Mit seiner Krankheit geht immer es auf und ab. Manchmal habe ich den Eindruck, dass das ganze sogar mit dem Mond zusammenhängt, da ich festgestellt habe, dass er bei Vollmond häufiger epileptische Anfälle erleidet, bei denen er sich leider hin und wieder verletzt. Und das alles trotz Medikamenten.

Emmanuel kann natürlich nicht auf eine normale Schule gehen so wie alle anderen. Ca. 150 Kilometer von Abidjan entfernt gibt es eine Schule für geistig und/oder körperlich behinderte Kinder, die von Schwestern (leider weiß ich nicht welcher Orden) geleitet wird. Diese Schule ist landesweit bekannt, da selbst Kinder aus Korhogo (einer etwas größeren Stadt im Norden der Côte d’Ivoire) dort zur Schule gehen. Die Schwestern führen dort nicht nur die Schule, sondern auch ein Foyer, wo die Kinder, die von weit her kommen, schlafen können. Dort verbringt Emmanuel die Zeit von Oktober bis Mai (Schuljahr) und kommt nur für die Weihnachts-, Oster- und Sommerferien nach Hause, also ins Foyer.

Emmanuels Familie ist nicht auffindbar. Die Erzieher haben wohl einige Hinweise auf seine Familie, aber selbst wenn man sie findet, werden sie leugnen, dass Emmanuel ihr Kind ist, da er «ja nur Geld kostet». Das sind die Worte, die einer der Erzieher von der Polizei zu hören bekam. Wieso man den denn überhaupt aufgenommen hätte, der ist doch behindert und macht nur Probleme, hieß es. Man hätte Emmanuel also auf der Straße sich selbst überlassen sollen??? Ganz toll.
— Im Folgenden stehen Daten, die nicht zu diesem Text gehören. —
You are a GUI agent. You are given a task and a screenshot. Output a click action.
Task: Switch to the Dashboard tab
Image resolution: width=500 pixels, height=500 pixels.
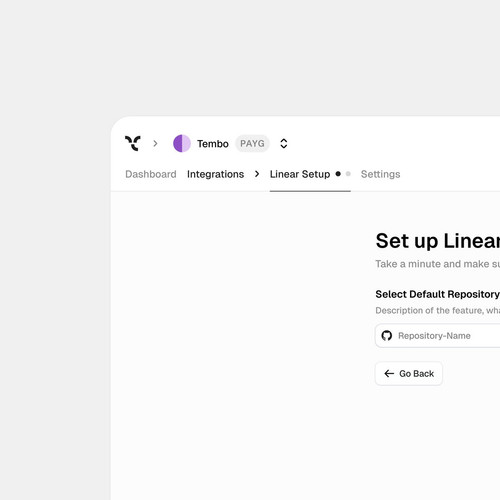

Ich bin heilfroh, dass man nicht auf den Rat der Polizei gehört hat und Emmanuel trotzdem aufgenommen hat, selbst wenn die Arztkosten nicht unerheblich sind. Aber auch er hat ein recht auf ein menschenwürdiges Leben. Und das spielt sich sicherlich NICHT auf der Straßen ab!

Oft frage ich mich, ob Emmanuel Französisch versteht. Und ob er überhaupt seine Situation versteht. Wenn er nicht in einer Phase von vielen Anfällen steckt, ist er meist ziemlich gut gelaunt und hüpft gerne herum. Er ist sehr glücklich, wenn er merkt, dass man sich gerne mit ihm beschäftigt und zum Beispiel mit ihm seine im Foyer berühmten Tanzbewegungen macht.

Emmanuel ist eine Ausnahme im Foyer. Kein anderes Kind hat eine solche Krankheit wie er. Das führt dazu, dass er immer eine Außenseiterrolle einnehmen muss. Aber genau die Tatsache, dass es nahezu unmöglich ist, ihn vollkommen zu integrieren, führt dazu, dass er zu einem meinem «Lieblingskind» geworden ist. Er ist derjenige, mit dem ich mich am meisten beschäftigt habe während meines Jahres hier, weil ich gesehen habe, dass er es am nötigsten hat. Wie oft habe ich ihn abends ins Bett gebracht, bevor die anderen schlafen gingen. Wie oft habe ich ihn durchgekitzelt. Und wie oft hatte ich, ehe ich mich versah, einen Bisous auf der Wange.

Ich bin sicher, dass mir der Abschied von ihm am schwersten fallen wird. Er wird zwar nicht verstehen, dass ich dann nicht mehr jeden Tag kommen kann. Er wird nicht verstehen, dass ich gehen muss. Aber wahrscheinlich ist das auch besser so.